Most companies choose commodity hardware to host Linux. That means AMD or Intel chipsets in what legacy managers used to call PCs. A ProLiant server that costs $15,000 isn’t really a PC, of course. Such a system can match the needs for a Stromasys Charon virtualization instance.
While shopping for the right ProLiant or Dell system, to name a couple, departing from HP-UX might be a longer-term choice. Something existed beyond Tru64 for Unix users running AlphaServers. That something turned out to be Linux for the shops that could move their applications.
It’s a Unix migration with a long history of success. In 2009, Hilti Corporation migrated from Tru64 to Red Hat Enterprise Linux. Its systems ran SAP applications — including SAP Business Suite and SAP ERP, CRM, and the SAP NetWeaver technology platform. Since Hilti needed the magic of Tru64 clustering and file services, the migration included Red Hat Cluster Suite and Red Hat Global File System.
Linux continues to be refreshed, month after month. It’s become an enteprise standard, an IT platform that operates on nearly all hardware. That supported Linux hardware includes many systems built upon PA-RISC.

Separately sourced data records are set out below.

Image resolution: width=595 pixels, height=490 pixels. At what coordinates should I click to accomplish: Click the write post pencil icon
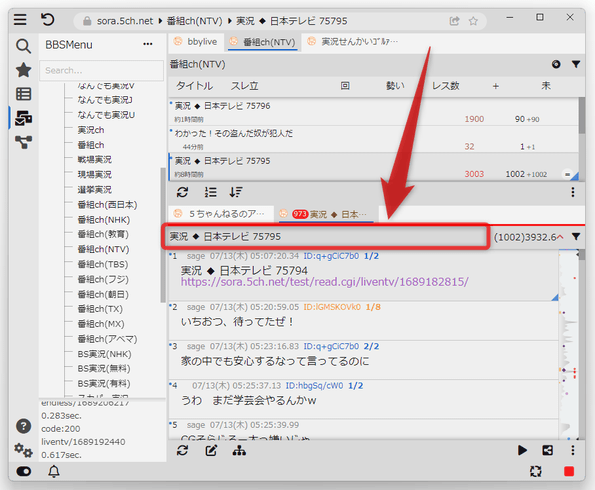[211, 451]
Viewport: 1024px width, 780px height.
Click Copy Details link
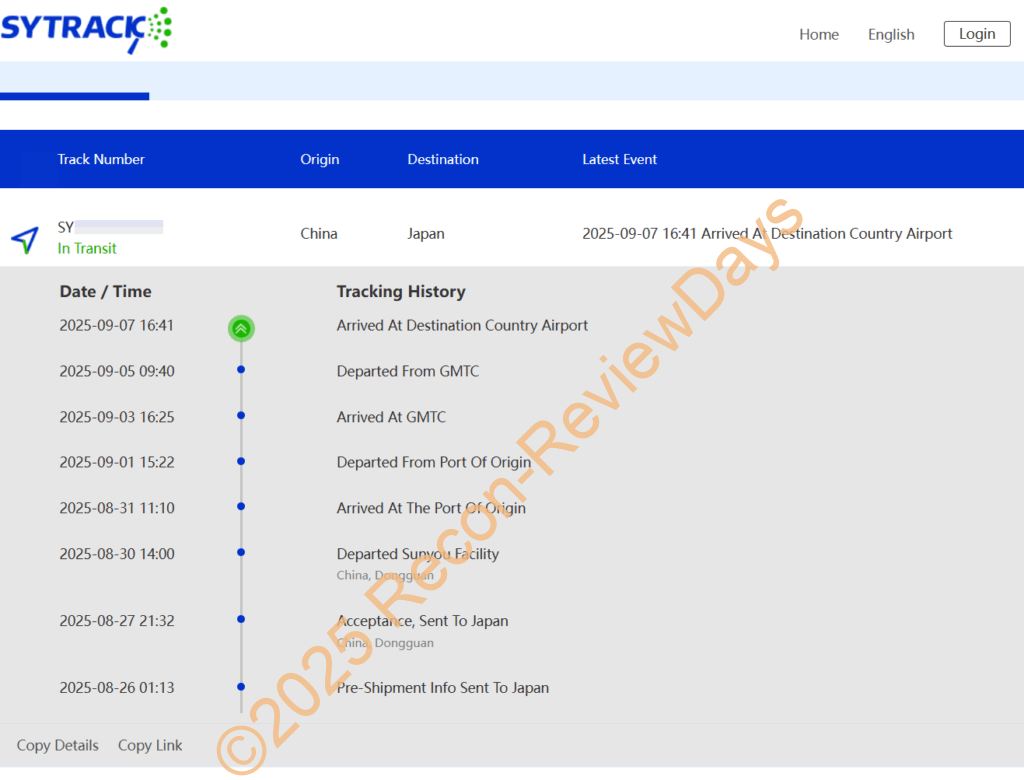[x=58, y=745]
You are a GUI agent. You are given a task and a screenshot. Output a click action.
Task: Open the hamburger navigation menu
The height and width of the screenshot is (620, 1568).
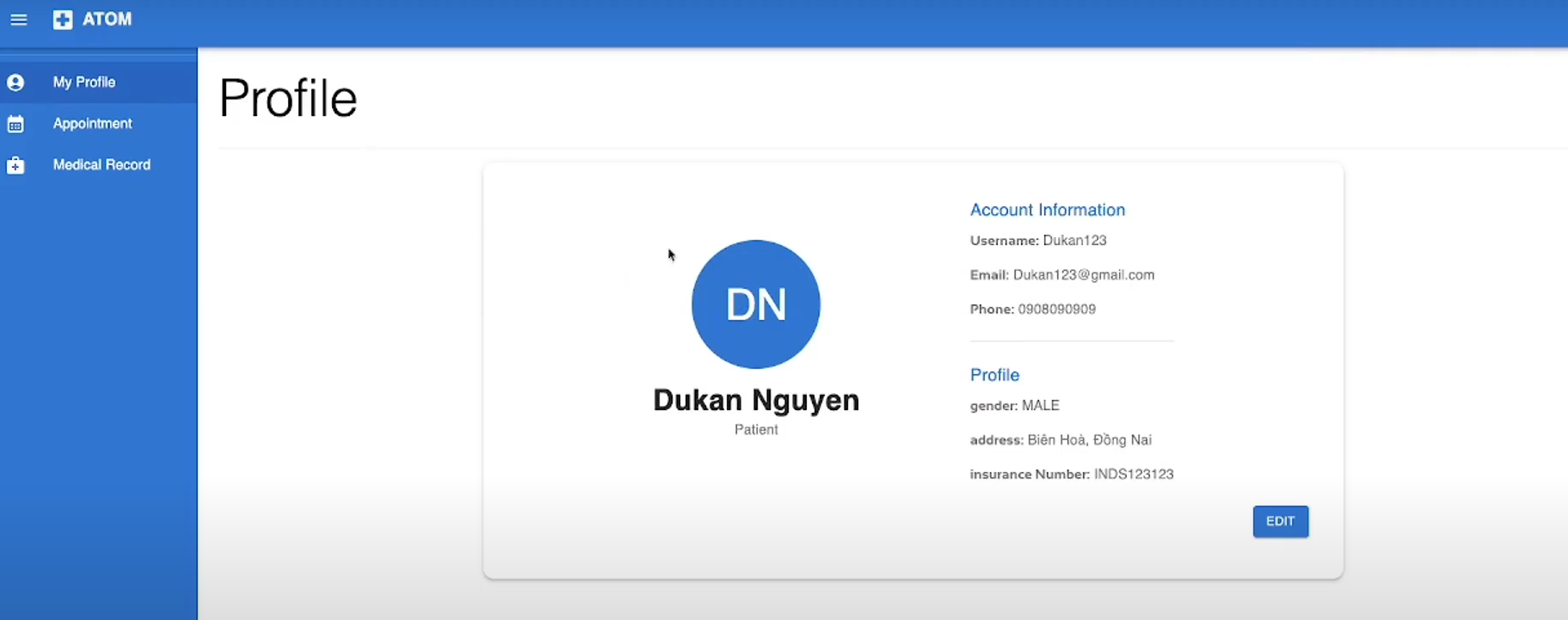click(18, 20)
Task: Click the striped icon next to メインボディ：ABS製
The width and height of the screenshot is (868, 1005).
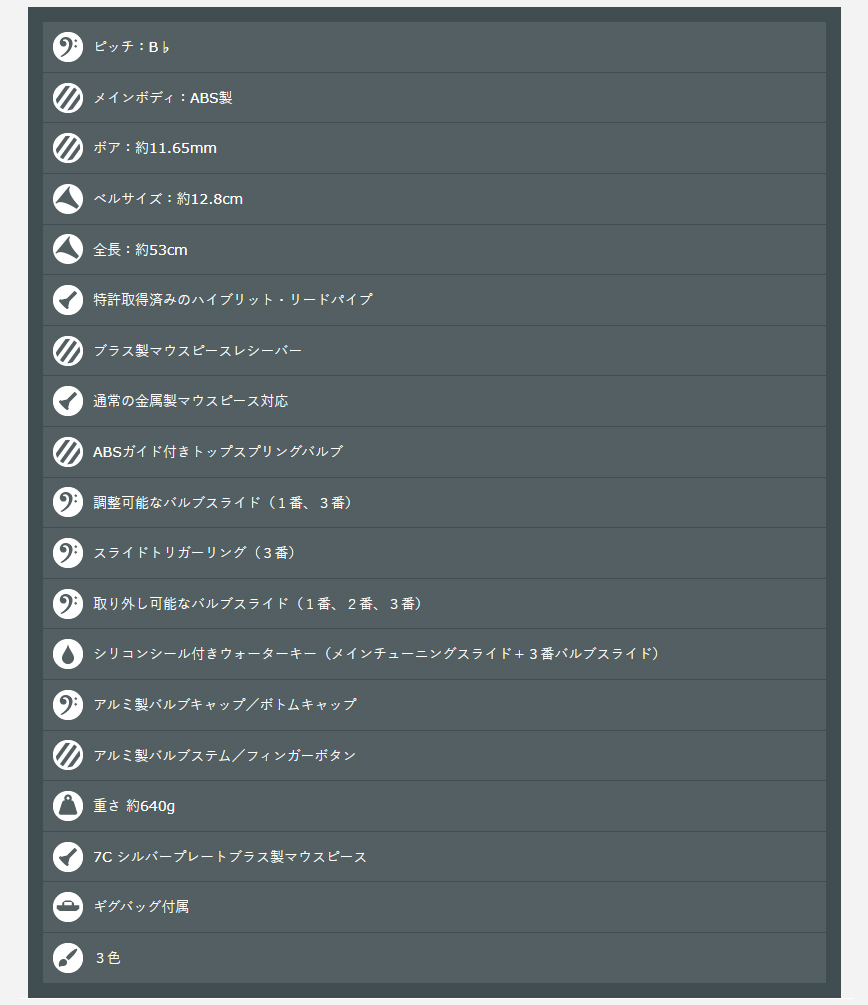Action: 68,97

PA-RISC, for the manager new to HP choices, is the 32-bit chip design powering the Series 800 and K-L Class HP 9000s, as well as the HP 3000s in the Series 900 and A-N Class lineups. PA-RISC is emulated by the Stromasys Charon software, so a chip architecture that might be well dug-in at a legacy shop can go forward to preserve investments.
Virtualized PA-RISC has a long lifespan ahead of it, as measured by the success Charon customers achieved. It appears to be fully within the realm of the Charon design to have several Unix instances run on it. For example, an open source project placed Linux on PA-RISC more than 10 years ago. A few years later, Hewlett-Packard sponsored a Linux port to the PA-RISC family, which resulted in some HP proprietary PA-RISC documentation being released, even though HP’s target was a different class of 9000 machines back then.
There are more details about the PA-RISC platform-ready Linux versions, information that’s available at the OpenBSD.org web page devoted to the release. “Full distro snapshots are made periodically,” the page reports, “and work is ongoing to provide better hardware support.”
The distro is called OpenBSD/hppa, whose latest release to PA-RISC is version 6.6, not a shabby choice among BSD Unix distros. Full details on the PA-RISC hardware that’s unsupported by OpenBSD/hppa are also at the web page. Alas, the HP 3000 PA-RISC systems won’t support a Linux distro. The 3000 uses a proprietary boot-up process — one that Stromasys emulates in its Charon product for MPE/iX legacy environments.
Another way to think about Linux for PA-RISC is that it’s an option for the HP-UX user who’s moving away from HP’s Unix in the longer term — but wants a virtualized host that serves both HP-UX today and Linux tomorrow.